* **INFORMATION PROVIDED**
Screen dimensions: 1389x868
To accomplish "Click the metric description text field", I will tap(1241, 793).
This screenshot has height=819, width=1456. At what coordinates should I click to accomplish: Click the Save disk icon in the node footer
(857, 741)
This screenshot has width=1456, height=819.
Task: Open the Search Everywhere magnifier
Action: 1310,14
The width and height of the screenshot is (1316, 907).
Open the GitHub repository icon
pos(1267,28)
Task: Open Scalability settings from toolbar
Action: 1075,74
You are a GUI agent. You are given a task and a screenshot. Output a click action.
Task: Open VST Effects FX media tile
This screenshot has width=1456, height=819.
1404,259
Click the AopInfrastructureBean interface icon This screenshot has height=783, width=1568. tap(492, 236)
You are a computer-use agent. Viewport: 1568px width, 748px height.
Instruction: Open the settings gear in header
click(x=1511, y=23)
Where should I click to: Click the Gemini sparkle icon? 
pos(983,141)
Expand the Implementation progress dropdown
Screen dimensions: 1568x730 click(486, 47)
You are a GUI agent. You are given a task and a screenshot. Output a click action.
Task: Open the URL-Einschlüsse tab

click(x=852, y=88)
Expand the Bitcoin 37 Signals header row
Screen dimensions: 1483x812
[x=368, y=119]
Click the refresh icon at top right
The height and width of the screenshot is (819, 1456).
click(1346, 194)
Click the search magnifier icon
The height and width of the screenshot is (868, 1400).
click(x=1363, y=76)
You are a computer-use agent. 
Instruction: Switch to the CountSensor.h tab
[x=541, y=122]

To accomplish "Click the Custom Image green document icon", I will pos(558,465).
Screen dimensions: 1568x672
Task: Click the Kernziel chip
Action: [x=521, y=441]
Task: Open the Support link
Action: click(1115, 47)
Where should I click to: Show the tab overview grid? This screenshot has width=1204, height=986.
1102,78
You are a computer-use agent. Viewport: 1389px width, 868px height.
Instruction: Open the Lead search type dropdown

* **WORK TASK**
Word for word, repeat each line of the listing.

* **ANSWER BOX**
Screen dimensions: 1389x868
To accomplish "Click the metric description text field", I will tap(1241, 793).
This screenshot has height=819, width=1456. At what coordinates should I click to accomplish: Click the Save disk icon in the node footer
(857, 741)
This screenshot has width=1456, height=819.
Task: Open the Search Everywhere magnifier
Action: 1310,14
The width and height of the screenshot is (1316, 907).
Open the GitHub repository icon
pos(1267,28)
Task: Open Scalability settings from toolbar
Action: 1075,74
You are a GUI agent. You are given a task and a screenshot. Output a click action.
Task: Open VST Effects FX media tile
This screenshot has width=1456, height=819.
1404,259
Click the AopInfrastructureBean interface icon This screenshot has height=783, width=1568. tap(492, 236)
You are a computer-use agent. Viewport: 1568px width, 748px height.
Instruction: Open the settings gear in header
click(x=1511, y=23)
Where should I click to: Click the Gemini sparkle icon? 
pos(983,141)
Expand the Implementation progress dropdown
Screen dimensions: 1568x730 click(486, 47)
You are a GUI agent. You are given a task and a screenshot. Output a click action.
Task: Open the URL-Einschlüsse tab

click(x=852, y=88)
Expand the Bitcoin 37 Signals header row
Screen dimensions: 1483x812
[x=368, y=119]
Click the refresh icon at top right
The height and width of the screenshot is (819, 1456).
click(1346, 194)
Click the search magnifier icon
The height and width of the screenshot is (868, 1400).
click(x=1363, y=76)
You are a computer-use agent. 
Instruction: Switch to the CountSensor.h tab
[x=541, y=122]

To accomplish "Click the Custom Image green document icon", I will pos(558,465).
Screen dimensions: 1568x672
Task: Click the Kernziel chip
Action: [x=521, y=441]
Task: Open the Support link
Action: click(1115, 47)
Where should I click to: Show the tab overview grid? This screenshot has width=1204, height=986.
1102,78
You are a computer-use agent. Viewport: 1389px width, 868px height.
Instruction: Open the Lead search type dropdown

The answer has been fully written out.